OK, lemme see if I got all this. You want the pair of Slugger Milestones — the 100th RBI and the 30th homer, wrap them separately. Yeah, those’ll stay cold. They’re Polar.

You want the Speedy Duo with the Double Steal, the back half being the steal of home. You got it. We keep that on the back of the menu year after year and hardly anybody ever orders it. I don’t know why. Everybody who tries it loves it.

You want the Epic At-Bat resulting in an additional run…yeah, we make that with Squirrel and it brings home even the slowest runner from second.

You want the Further Rookie Heroics with a pair of ribbies. That normally comes with just one ribbie unless it’s a home run, but if you order the Prescient Insertion of a Pinch-Runner, I’ll throw in the other, no charge.

You want a Classic Bulldog Outing, the six-inning kind. You know that has jams spread all over it. Just scrape them off. You might taste a run or two, but the whole thing honestly goes down very easy.

The Classic Bulldog Outing comes with a side of Three Relievers. How are the Three Relievers tonight? I’ll be honest, they can be a little unpredictable, but we’ll do our best. Keep a Pepcid handy if you’re the nervous stomach type.

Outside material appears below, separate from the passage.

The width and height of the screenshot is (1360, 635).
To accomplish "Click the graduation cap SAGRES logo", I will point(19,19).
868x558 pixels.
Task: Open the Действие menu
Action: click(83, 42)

Want the relievers with Sugar? No Sugar tonight, you’re trying not to do overdo it with the Sugar every night. Sure, long season. Big weekend ahead. Uh-huh.

Anything else? A “taste of redemption”? What kind of redemption? For what happened in Atlanta…and for the Whole Keith Kerfuffle. Listen, you order all this, you’re gonna feel extremely redeemed not to mention extremely full, and Keith’s gonna look like a genius. Right, he always does.

OK, it’s 7:05 now, I can have all this to you to by…busy Friday night, it won’t all be ready until about 10:30. Can you wait that long? Trust me, it’ll be worth it.

Great, I’ll have it all for you at the end of the game. What? Of course we include paper plates, plastic forks and napkins. You think just because this is Philadelphia we just hand you a dripping, hot cheesesteak and expect you to wipe your hands on your jersey? Never mind what you’ve been led to believe, we have civilization down here. See you at 10:30. Maybe leave by ten. Postgame concert and all. Yeah, bye.

Yo! We got a big order to put together. Some joker from New York picking up. Just for laughs, stick a packet of Five Naquin Strikeouts under the ketchup. See if he even notices.

4 comments to The Mets-Phillies Takeout Special

  • Steve

    I first learned of the Platinum Sombrero when I read Keith’s 1986 book -If At First. 35 years later I now know that 6 strikeouts is a Horn and has been accomplished by very few, not one of them a Met. I’ll admit to rooting against Naquin just a little in his 6th at bat last night, but I felt awful about it.

  • eric1973

    I loved Dave Kingman, and I love to hear or see his name in any capacity.

    So as soon as they said that only a few Mets struck out 5 times in a game, I said out loud, Dave Kingman!, and sure enough, there it was!

    Just adds to the legend…

  • Seth

    I’m suddenly craving a cheesesteak after reading this.